In the United States, the Animal Welfare Act of 1966 is the only federal law regarding the treatment of animals in research.11 Organizations conducting research on animals often have committees which ensure compliance with the Animal Welfare Act.12 While the law puts forth rules relating to the “transportation, housing, and handling of animals,” the limits of actual experimental procedure are left to the discretion of the researcher.13
The Office of Laboratory Animal Welfare does publish a guideline for the “proper treatment of animals” in research.14 It contains numerous sensible suggestions. It dictates that “the avoidance or minimization of discomfort” is imperative and that the fewest number of animals be used to obtain a result.15 While the guidelines are reasonable, they are not federal law and compliance is not always satisfactory.
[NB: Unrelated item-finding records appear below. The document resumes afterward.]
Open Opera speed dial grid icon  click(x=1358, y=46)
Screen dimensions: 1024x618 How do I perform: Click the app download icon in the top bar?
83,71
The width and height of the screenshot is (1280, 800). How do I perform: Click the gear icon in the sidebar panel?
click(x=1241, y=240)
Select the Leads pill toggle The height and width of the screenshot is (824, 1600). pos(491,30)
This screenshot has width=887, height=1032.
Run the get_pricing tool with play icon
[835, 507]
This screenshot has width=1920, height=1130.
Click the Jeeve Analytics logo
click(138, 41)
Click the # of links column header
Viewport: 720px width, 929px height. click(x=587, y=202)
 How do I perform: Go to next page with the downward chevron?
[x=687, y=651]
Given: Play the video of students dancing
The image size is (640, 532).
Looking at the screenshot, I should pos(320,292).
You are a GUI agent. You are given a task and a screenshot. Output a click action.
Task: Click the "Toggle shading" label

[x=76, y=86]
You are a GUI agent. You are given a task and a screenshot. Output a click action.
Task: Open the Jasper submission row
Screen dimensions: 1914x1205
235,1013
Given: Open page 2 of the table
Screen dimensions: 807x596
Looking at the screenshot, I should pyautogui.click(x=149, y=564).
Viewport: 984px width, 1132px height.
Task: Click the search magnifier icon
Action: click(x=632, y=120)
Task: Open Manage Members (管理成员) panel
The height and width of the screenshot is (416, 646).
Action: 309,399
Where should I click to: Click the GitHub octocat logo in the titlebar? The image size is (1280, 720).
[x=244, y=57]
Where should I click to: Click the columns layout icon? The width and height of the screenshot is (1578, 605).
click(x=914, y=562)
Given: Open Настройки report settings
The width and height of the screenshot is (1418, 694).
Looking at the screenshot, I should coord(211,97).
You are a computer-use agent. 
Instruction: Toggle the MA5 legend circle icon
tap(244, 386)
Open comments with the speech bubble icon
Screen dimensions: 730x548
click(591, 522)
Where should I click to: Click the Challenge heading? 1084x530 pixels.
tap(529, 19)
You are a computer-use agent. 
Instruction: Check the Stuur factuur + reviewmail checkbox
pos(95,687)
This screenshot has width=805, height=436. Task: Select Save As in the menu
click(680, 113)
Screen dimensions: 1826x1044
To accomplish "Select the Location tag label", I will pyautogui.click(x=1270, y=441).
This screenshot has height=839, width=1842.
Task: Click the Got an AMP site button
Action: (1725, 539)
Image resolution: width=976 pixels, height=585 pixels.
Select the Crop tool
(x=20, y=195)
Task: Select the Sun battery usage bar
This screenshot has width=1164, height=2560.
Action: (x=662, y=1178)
Other countries have substantially greater regulation over animal experimentation. The British Animals Scientific Procedures Act of 1986 requires that every experiment involving animal experimentation obtain a license from the government.16 Australia has a Code of Practice requiring the approval of every experiment on animals by a committee devoted to ethical animal experimentation. These committees have a structure very similar to the Institutional Review Boards in the United States.17
The U.S. Congressional Office of Technology provides a telling summary in a report which concluded that most other countries “have laws far more protective of experimental animals than those in the United States.”18
The absence of regulation in the United States has consequences for animal welfare. In the 1970’s, the U.S. Air Force conducted experiments on chimpanzees. They used a Primate Equilibrium Platform or PEP to test the monkeys’ ability to fly. They then exposed them to a variety of conditions including “radiation and chemical warfare agents” to study the effect these had on flying ability.19 That same decade the Air Force also proposed tests on beagle dogs which would expose them to different poisonous gases.20 This incident was met with much public outcry, likely due to the fact that dogs are beloved animals in Western culture. Unethical treatment of research animals is not limited to government agencies.
The Boys Town National Research Hospital conducted experiments where “kittens had their heads sliced open and their nerves severed to study deafness.”21 While public concern over the ethics of animal research is a positive development, the principle of equal consideration of interests does not allow for the preferential treatment of particular animals. Much research has been conducted to the absence of public outcry where animals “suffer and die without any certainty that this suffering and death would save a human life.”22
Animals have not historically been considered relevant of moral status. Many contemporary philosophers believe that animals must be considered in our system of morals to one degree or another. Deontology makes somewhat weaker claims about animal welfare, but utilitarianism offers strong and convincing arguments for the proper treatment of animals.
Animal experimentation in the United States remains largely unregulated which has lead to numerous incidents involving the mistreatment of animals. The United States could certainly consider the regulations other nations have implemented to reduce harm to animals. This could lead to a higher compliance with the Office of Laboratory Animal Welfare’s guidelines and ultimately improve the lives of animals involved in experimentation.